*The records*

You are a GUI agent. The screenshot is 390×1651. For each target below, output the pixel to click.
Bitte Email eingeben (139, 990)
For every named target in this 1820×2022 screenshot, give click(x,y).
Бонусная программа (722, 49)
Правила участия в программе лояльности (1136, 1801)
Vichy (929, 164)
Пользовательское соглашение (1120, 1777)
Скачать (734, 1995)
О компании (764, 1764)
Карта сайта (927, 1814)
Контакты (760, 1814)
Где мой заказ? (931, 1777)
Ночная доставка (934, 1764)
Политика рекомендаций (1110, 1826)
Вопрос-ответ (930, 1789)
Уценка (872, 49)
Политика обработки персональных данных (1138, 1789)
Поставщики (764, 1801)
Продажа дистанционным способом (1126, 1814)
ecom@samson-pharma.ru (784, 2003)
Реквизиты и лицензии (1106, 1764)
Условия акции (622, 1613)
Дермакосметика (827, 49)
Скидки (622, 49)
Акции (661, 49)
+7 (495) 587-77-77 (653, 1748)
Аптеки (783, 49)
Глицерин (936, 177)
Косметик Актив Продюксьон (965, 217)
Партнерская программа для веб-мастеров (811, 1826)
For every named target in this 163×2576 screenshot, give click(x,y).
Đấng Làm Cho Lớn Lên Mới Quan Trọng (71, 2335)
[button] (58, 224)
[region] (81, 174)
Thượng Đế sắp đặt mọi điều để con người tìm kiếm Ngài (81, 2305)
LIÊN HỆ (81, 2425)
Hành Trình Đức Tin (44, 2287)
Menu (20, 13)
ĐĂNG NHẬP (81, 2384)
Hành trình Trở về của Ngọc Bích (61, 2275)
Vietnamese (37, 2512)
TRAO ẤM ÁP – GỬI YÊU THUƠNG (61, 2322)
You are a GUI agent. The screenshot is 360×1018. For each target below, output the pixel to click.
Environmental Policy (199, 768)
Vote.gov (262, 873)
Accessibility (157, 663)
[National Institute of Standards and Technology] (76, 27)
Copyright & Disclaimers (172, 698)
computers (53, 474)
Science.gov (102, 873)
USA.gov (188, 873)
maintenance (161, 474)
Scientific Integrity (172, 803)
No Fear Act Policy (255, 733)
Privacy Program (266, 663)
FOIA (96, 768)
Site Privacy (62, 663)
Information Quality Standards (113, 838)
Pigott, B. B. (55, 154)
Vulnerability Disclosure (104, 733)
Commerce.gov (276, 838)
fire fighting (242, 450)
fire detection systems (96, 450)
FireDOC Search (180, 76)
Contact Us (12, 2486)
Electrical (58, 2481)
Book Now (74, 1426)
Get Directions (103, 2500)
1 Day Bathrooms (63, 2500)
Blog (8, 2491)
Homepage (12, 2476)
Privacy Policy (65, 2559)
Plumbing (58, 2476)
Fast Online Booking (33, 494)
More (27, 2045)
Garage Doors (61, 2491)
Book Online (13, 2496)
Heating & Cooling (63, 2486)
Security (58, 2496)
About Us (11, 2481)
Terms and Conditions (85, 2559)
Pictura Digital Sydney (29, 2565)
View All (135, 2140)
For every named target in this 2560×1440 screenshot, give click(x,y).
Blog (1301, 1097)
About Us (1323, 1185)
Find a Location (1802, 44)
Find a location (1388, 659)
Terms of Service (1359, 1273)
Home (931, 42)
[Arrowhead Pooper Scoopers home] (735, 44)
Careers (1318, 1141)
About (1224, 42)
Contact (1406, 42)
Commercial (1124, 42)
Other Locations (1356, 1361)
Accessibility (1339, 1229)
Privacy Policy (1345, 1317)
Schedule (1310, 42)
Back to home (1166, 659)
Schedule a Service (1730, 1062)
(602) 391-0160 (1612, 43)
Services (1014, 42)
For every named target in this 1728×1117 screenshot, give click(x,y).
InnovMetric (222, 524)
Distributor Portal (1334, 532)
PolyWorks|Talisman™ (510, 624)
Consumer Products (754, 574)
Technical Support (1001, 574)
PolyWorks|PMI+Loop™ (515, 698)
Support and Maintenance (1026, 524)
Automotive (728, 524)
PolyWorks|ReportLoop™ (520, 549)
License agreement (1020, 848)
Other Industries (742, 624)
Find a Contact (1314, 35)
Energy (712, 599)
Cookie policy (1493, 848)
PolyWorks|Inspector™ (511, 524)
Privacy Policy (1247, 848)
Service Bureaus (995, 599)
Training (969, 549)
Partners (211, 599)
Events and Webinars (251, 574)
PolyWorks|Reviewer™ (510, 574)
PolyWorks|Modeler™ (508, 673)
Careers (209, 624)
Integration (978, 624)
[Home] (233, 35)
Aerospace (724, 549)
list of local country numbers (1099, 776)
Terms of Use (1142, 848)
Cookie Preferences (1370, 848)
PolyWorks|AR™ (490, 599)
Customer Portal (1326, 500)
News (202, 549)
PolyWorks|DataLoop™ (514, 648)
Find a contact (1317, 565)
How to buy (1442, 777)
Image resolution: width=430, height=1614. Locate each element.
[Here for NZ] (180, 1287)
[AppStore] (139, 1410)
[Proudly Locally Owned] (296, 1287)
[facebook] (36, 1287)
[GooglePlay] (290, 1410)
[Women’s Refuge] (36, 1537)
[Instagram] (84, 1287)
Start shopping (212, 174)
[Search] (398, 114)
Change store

*Problem to work on*
Each line of the data that contains "give" belongs in the answer.

*Solution to the problem*
For every named target in this 1820×2022 screenshot, give click(x,y).
For every named target in this 163×2576 screenshot, give click(x,y).
For every named target in this 2560×1440 screenshot, give click(x,y).
For every named target in this 1728×1117 screenshot, give click(x,y).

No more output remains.